SOURCE DATA »

--------

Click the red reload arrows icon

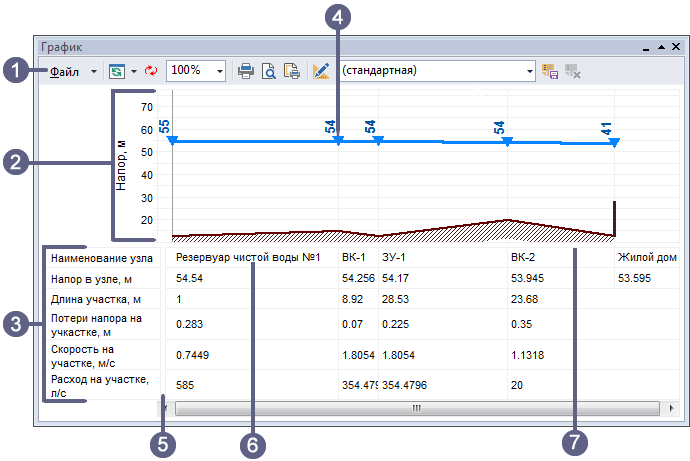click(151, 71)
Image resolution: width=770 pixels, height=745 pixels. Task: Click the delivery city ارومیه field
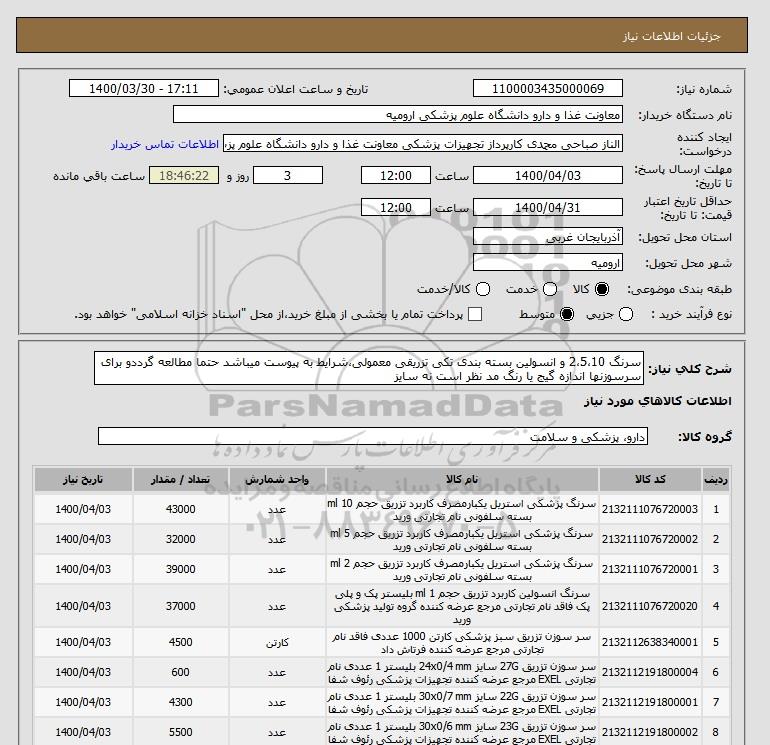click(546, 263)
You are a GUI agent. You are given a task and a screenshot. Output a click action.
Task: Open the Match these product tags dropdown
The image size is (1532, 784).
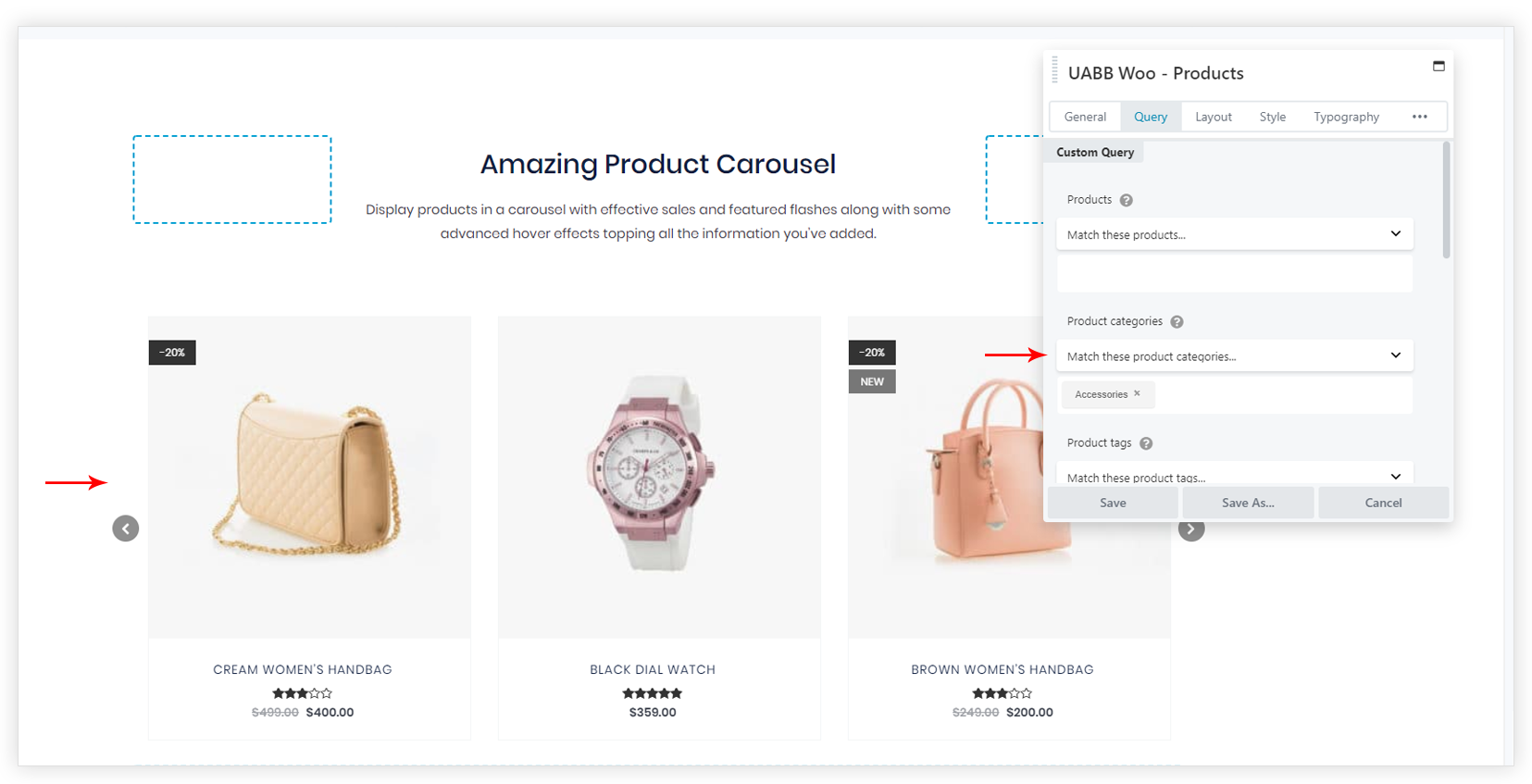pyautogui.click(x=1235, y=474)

--------

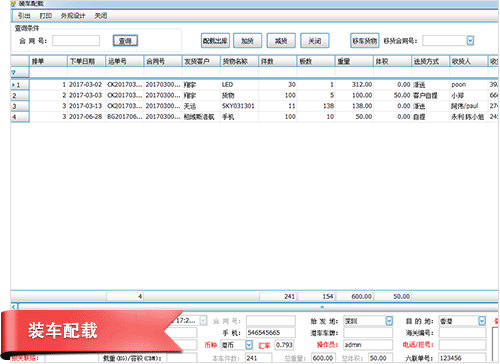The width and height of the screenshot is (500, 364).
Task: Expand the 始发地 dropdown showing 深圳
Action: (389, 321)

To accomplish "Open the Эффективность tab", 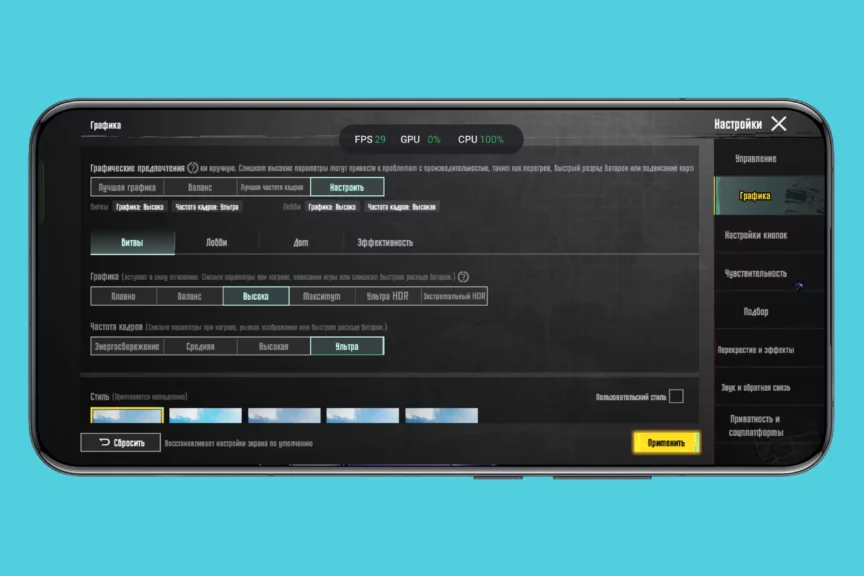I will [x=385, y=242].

--------

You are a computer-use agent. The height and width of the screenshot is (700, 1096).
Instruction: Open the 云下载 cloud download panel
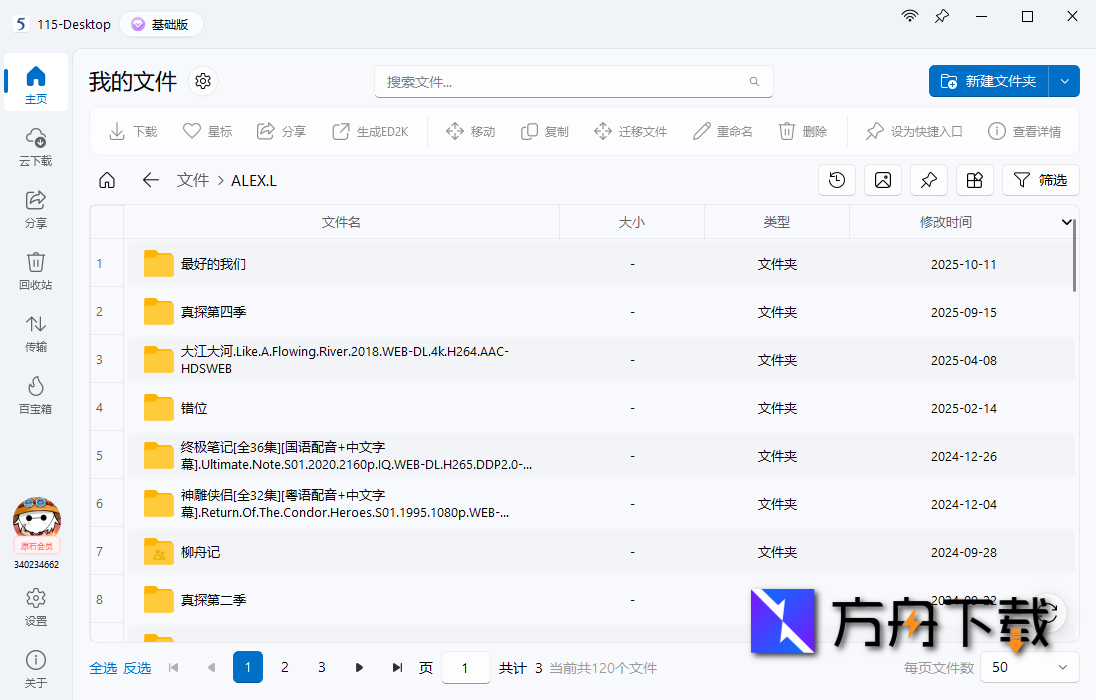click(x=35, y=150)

--------

PROBLEM TO SOLVE » Gather every line from the entries above where the word "agent" appears, and copy them.

EXERCISE SOLUTION »
You are a GUI agent. You are given a task and a screenshot. Output a click action.
You are a computer-use agent. The height and width of the screenshot is (700, 1096).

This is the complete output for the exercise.